TASK TO COMPLETE
Write out every line below again exactly as it stands, skipping each image.

SUPPLIED RECORDS
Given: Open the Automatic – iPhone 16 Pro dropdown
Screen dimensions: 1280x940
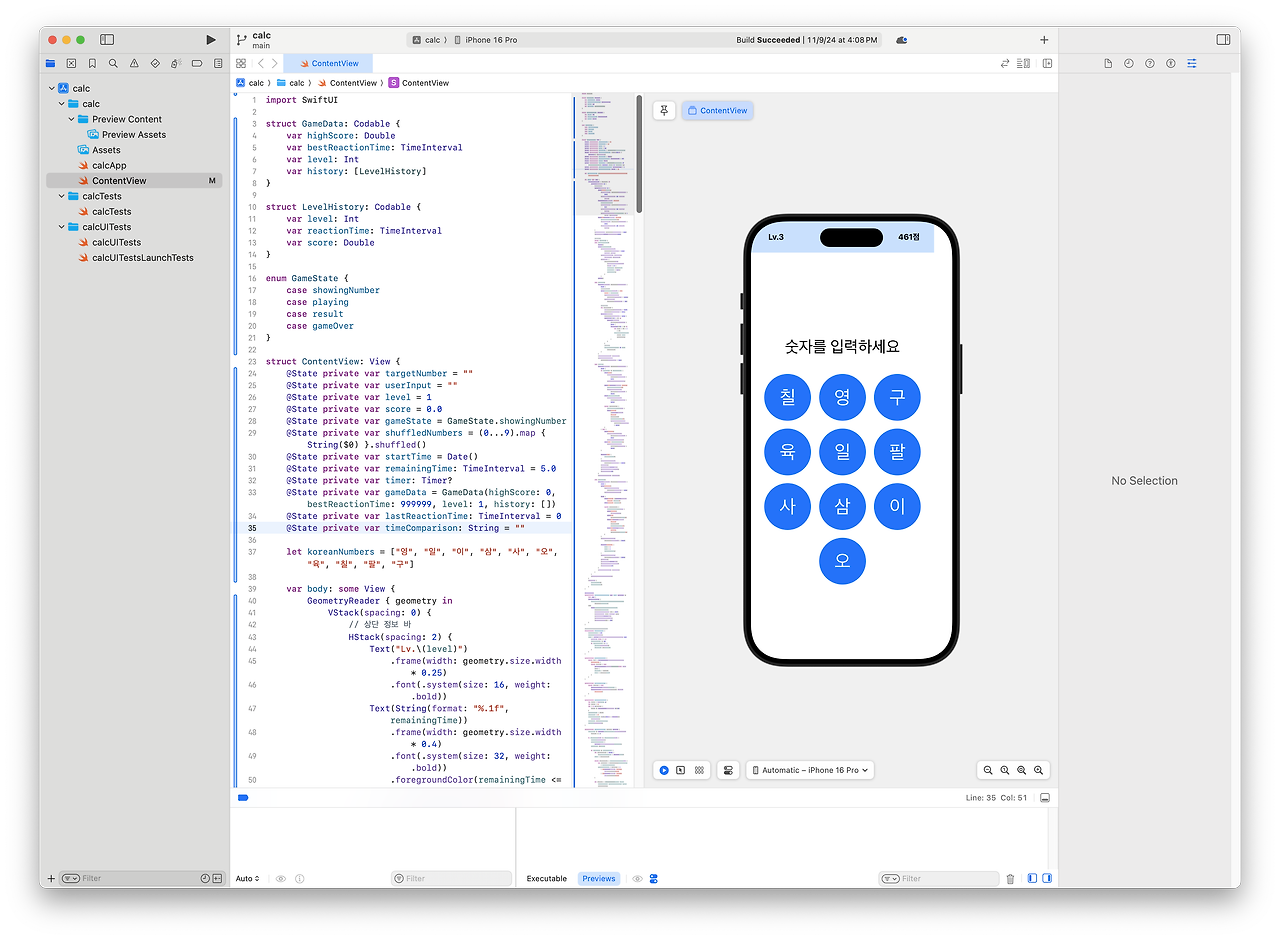Looking at the screenshot, I should point(810,770).
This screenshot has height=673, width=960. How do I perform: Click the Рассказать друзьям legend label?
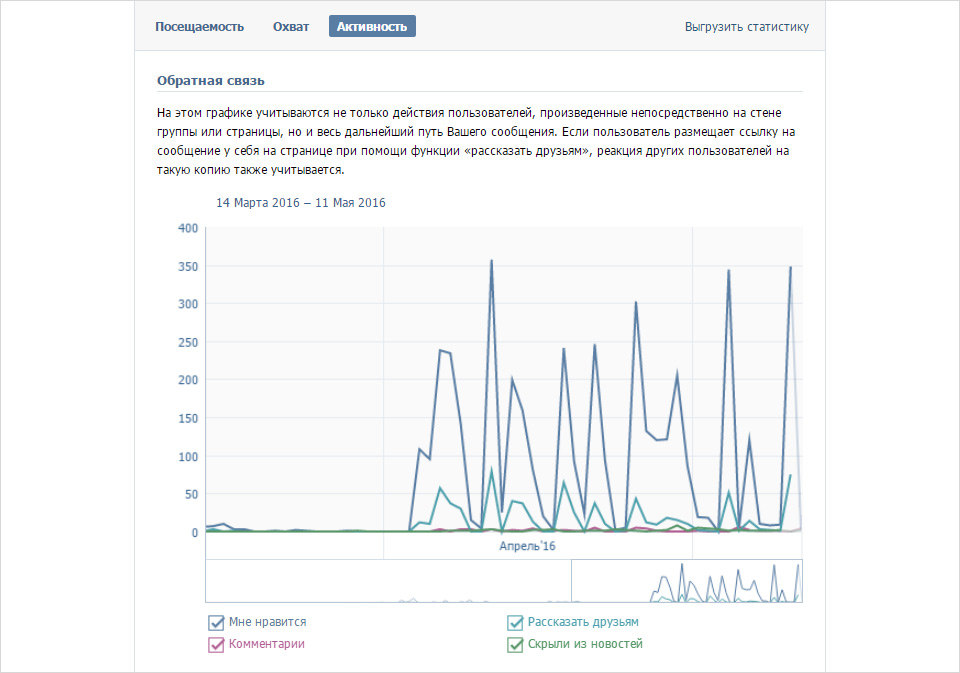[583, 622]
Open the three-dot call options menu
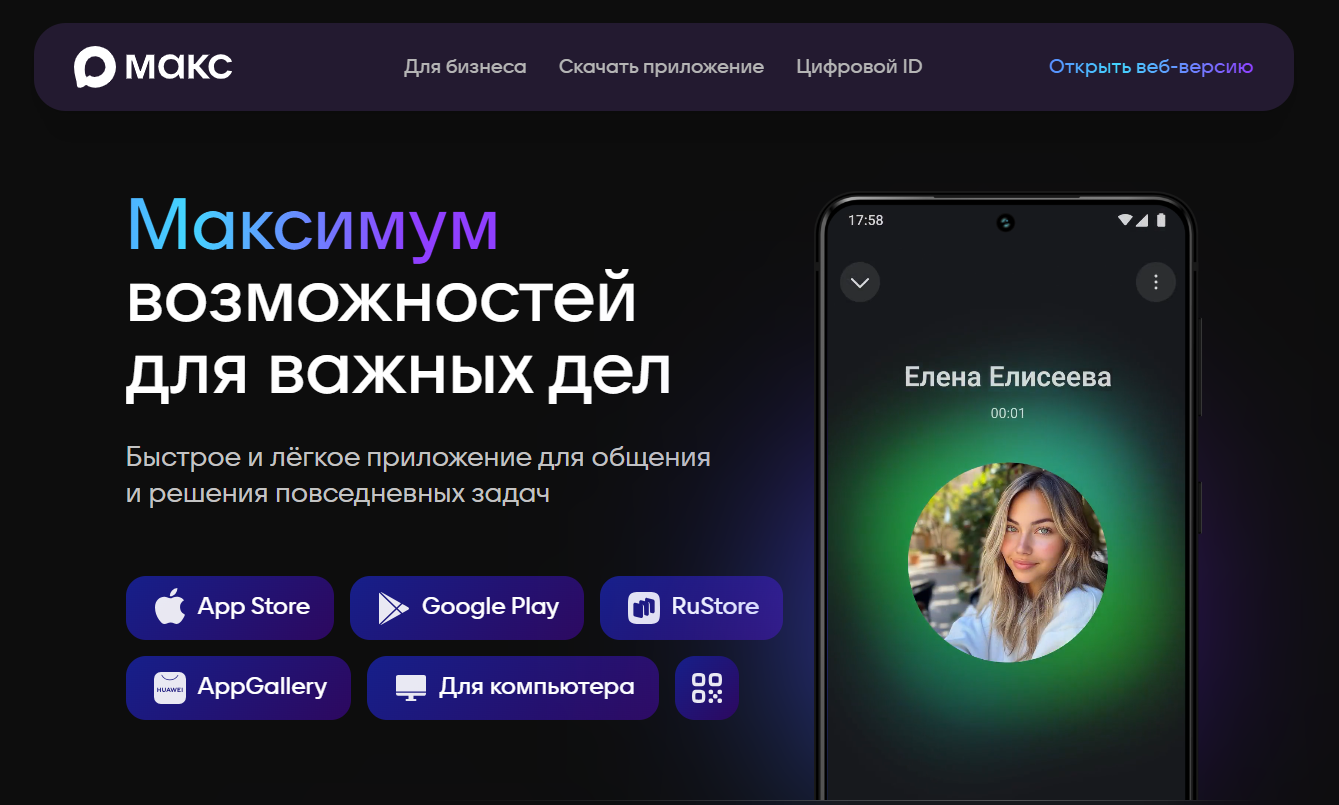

RESULT BELOW
Given: Open the Automatic – iPhone 16 Pro dropdown
Screen dimensions: 1280x940
Looking at the screenshot, I should point(810,770).
This screenshot has height=673, width=960. How do I perform: Click the Рассказать друзьям legend label?
[583, 622]
Open the three-dot call options menu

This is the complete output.